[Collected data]
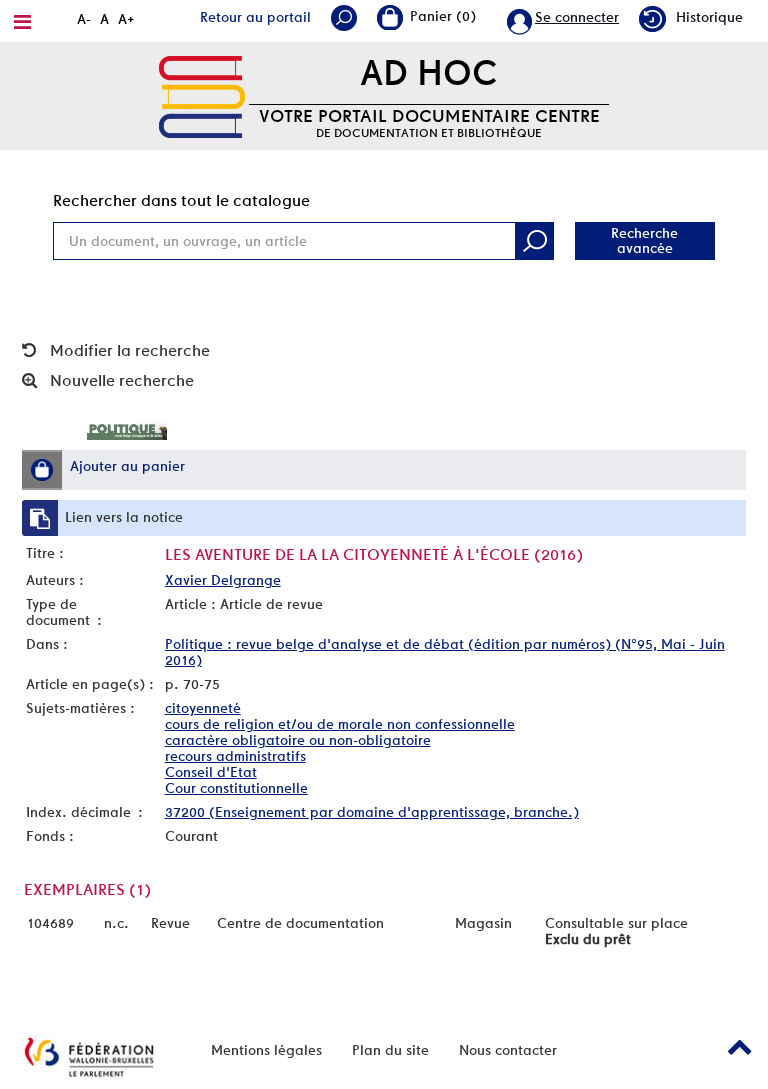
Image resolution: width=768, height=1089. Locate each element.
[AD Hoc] (202, 95)
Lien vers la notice (124, 517)
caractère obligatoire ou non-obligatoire (298, 740)
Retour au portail (255, 17)
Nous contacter (508, 1050)
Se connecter (577, 17)
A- (84, 19)
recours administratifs (235, 756)
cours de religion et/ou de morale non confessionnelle (340, 724)
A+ (126, 19)
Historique (709, 17)
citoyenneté (203, 708)
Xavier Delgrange (223, 580)
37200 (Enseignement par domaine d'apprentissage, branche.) (372, 812)
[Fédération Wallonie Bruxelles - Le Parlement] (89, 1057)
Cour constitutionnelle (236, 788)
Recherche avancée (644, 240)
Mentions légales (266, 1050)
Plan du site (390, 1050)
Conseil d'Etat (211, 772)
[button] (42, 470)
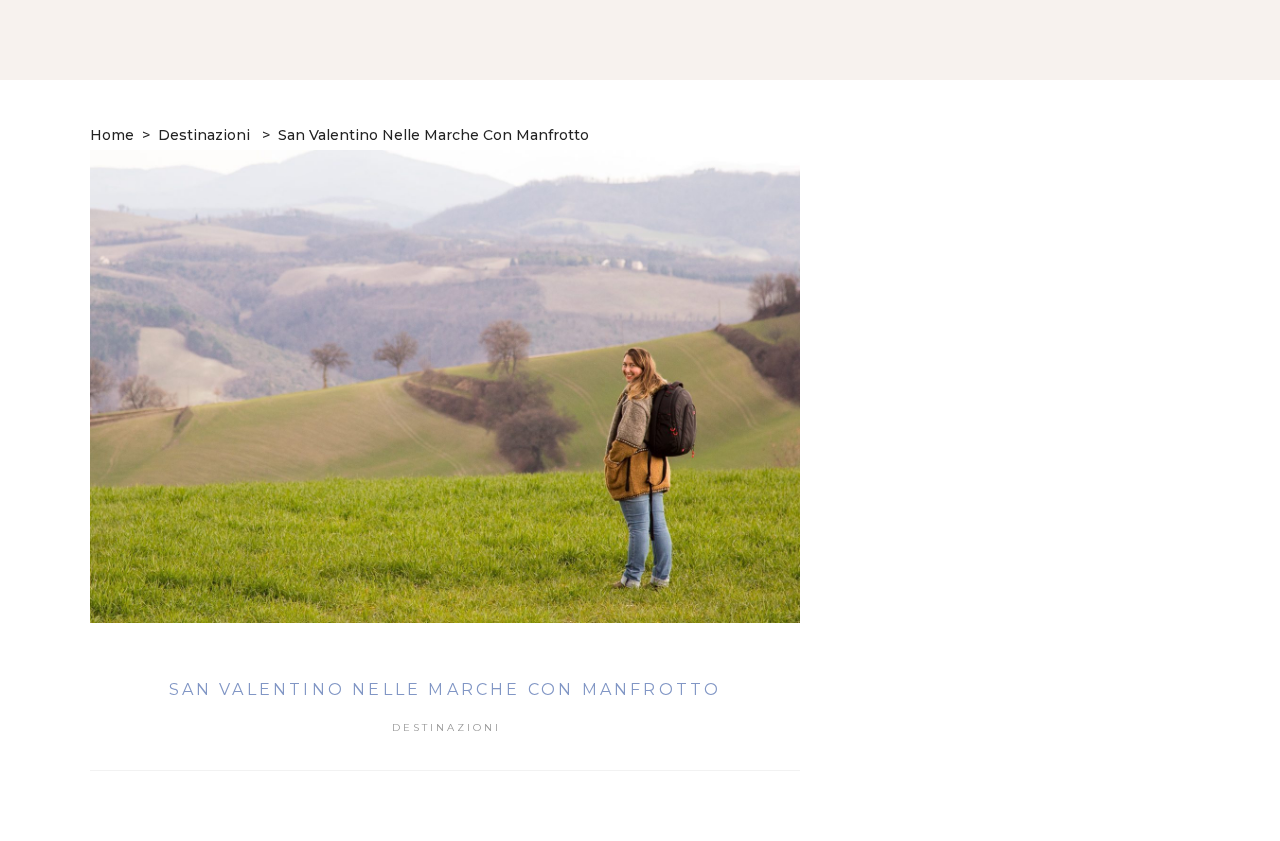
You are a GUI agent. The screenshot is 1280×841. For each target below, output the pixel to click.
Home (112, 135)
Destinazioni (204, 135)
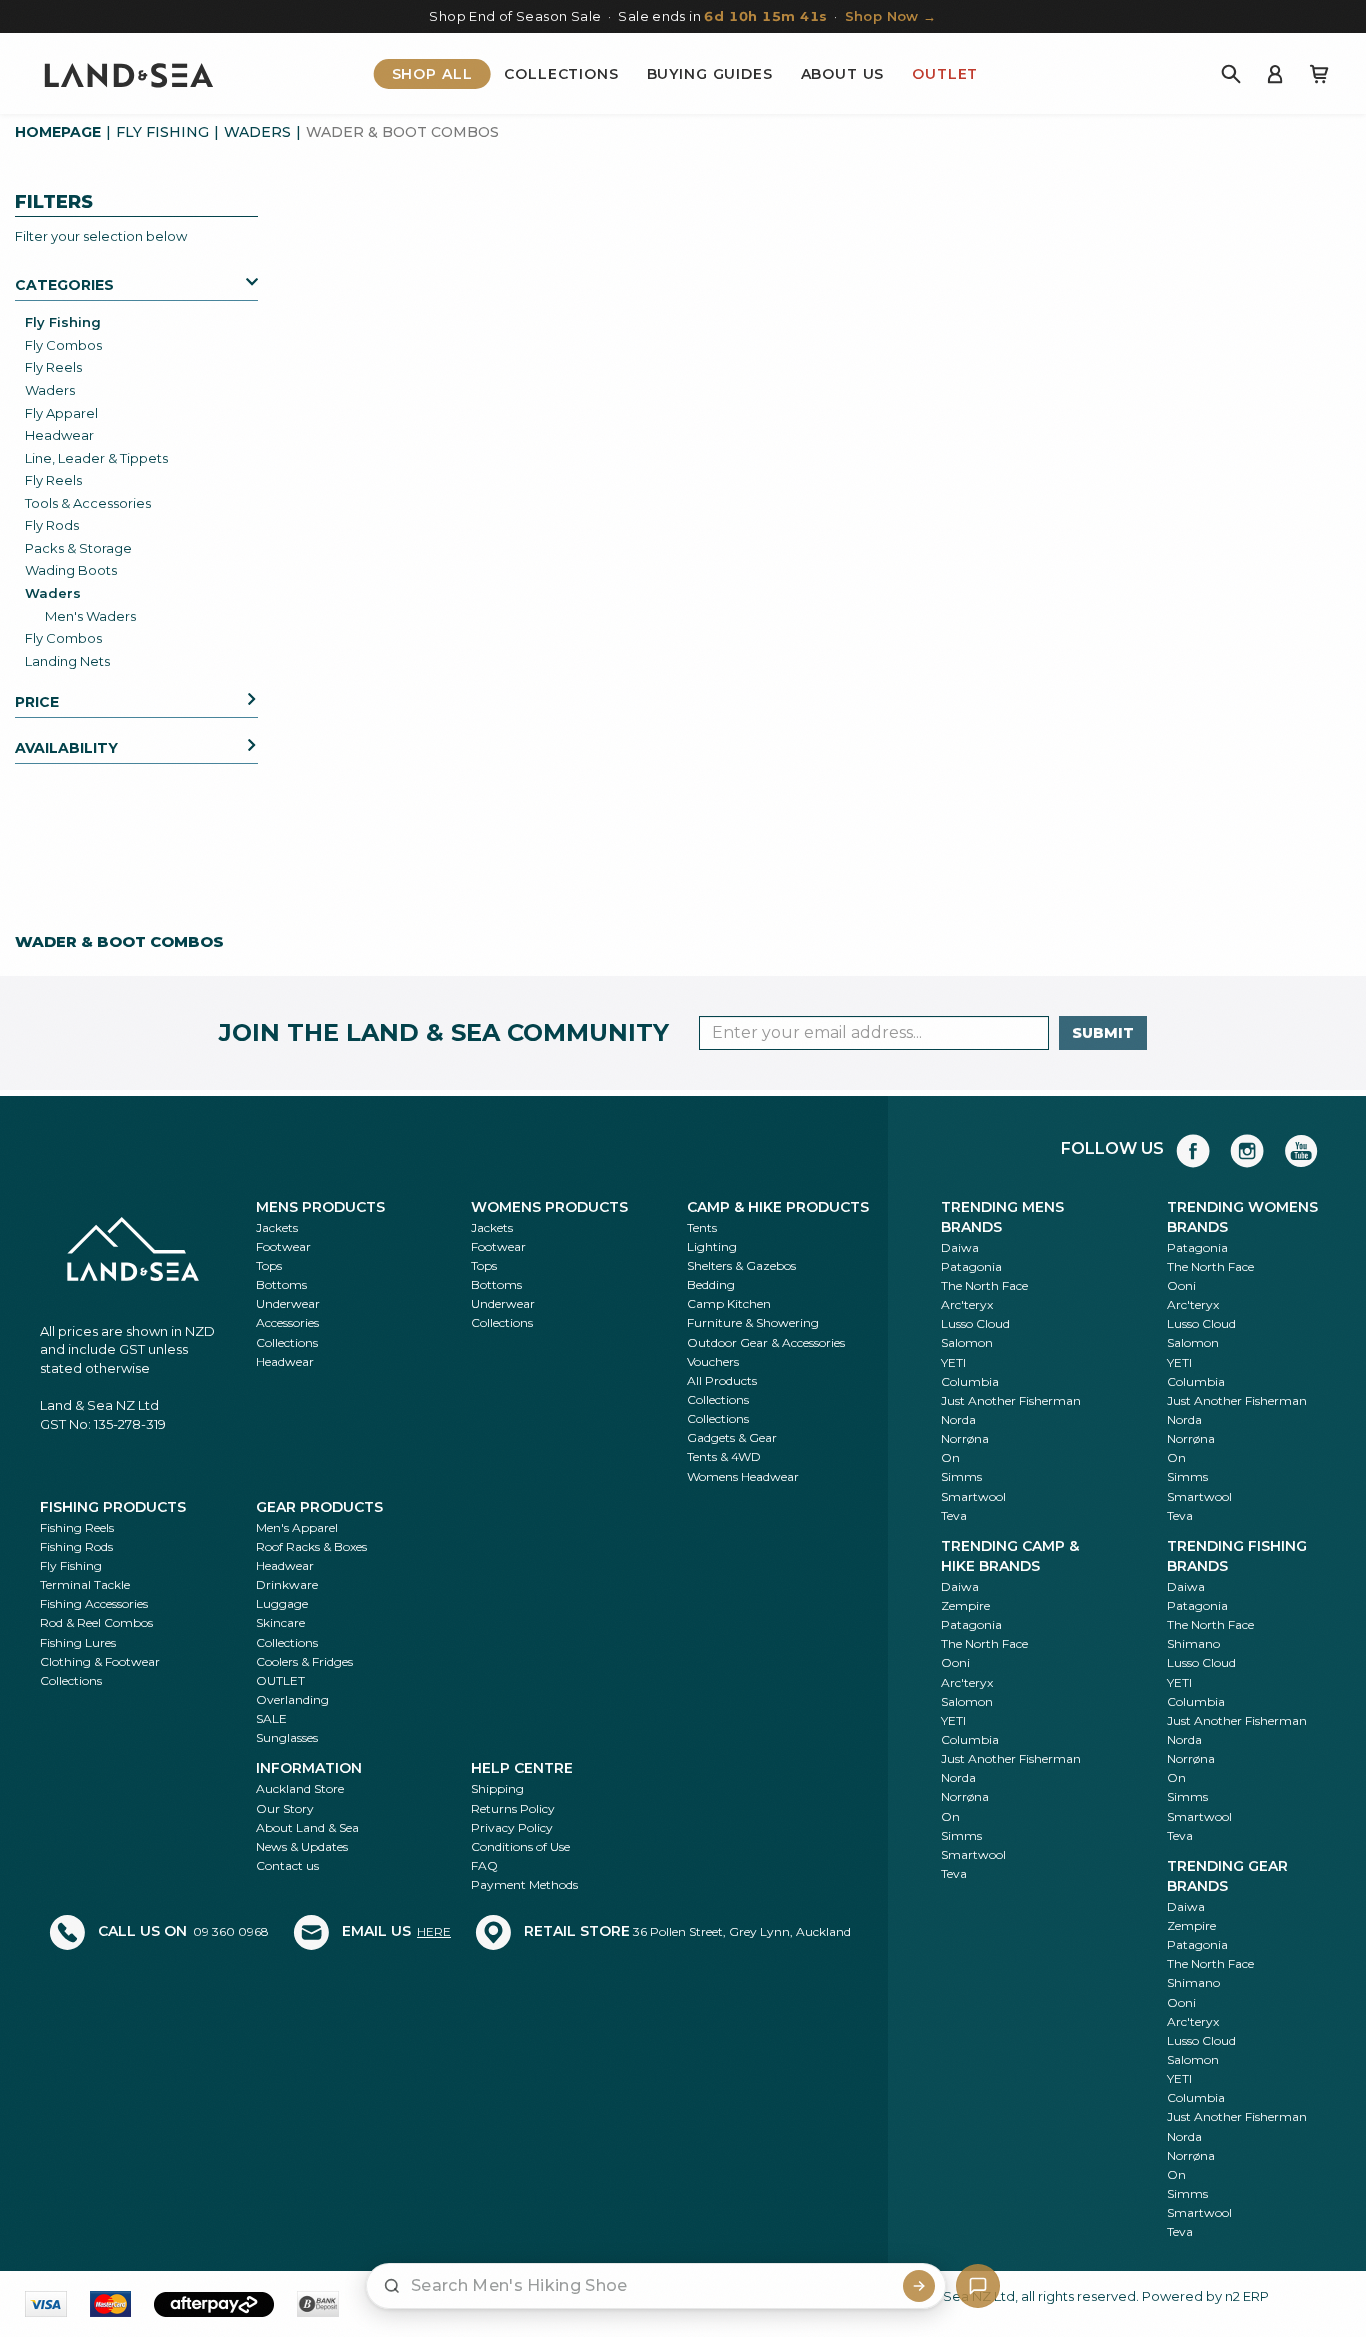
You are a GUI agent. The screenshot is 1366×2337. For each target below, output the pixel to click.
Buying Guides (710, 74)
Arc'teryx (967, 1304)
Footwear (283, 1246)
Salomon (967, 1342)
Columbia (970, 1381)
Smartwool (973, 1496)
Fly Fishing (162, 132)
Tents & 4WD (724, 1456)
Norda (958, 1419)
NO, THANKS (585, 2285)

▸ Work to be completed
Your task is to restate word for word the lines from the top of the data to the line containing "Xavier Delgrange (223, 580)", both ends included, with every picture left out.

▸ Result of the exercise
Image resolution: width=768, height=1089. Locate each element.
[AD Hoc] (202, 95)
Lien vers la notice (124, 517)
caractère obligatoire ou non-obligatoire (298, 740)
Retour au portail (255, 17)
Nous contacter (508, 1050)
Se connecter (577, 17)
A- (84, 19)
recours administratifs (235, 756)
cours de religion et/ou de morale non confessionnelle (340, 724)
A+ (126, 19)
Historique (709, 17)
citoyenneté (203, 708)
Xavier Delgrange (223, 580)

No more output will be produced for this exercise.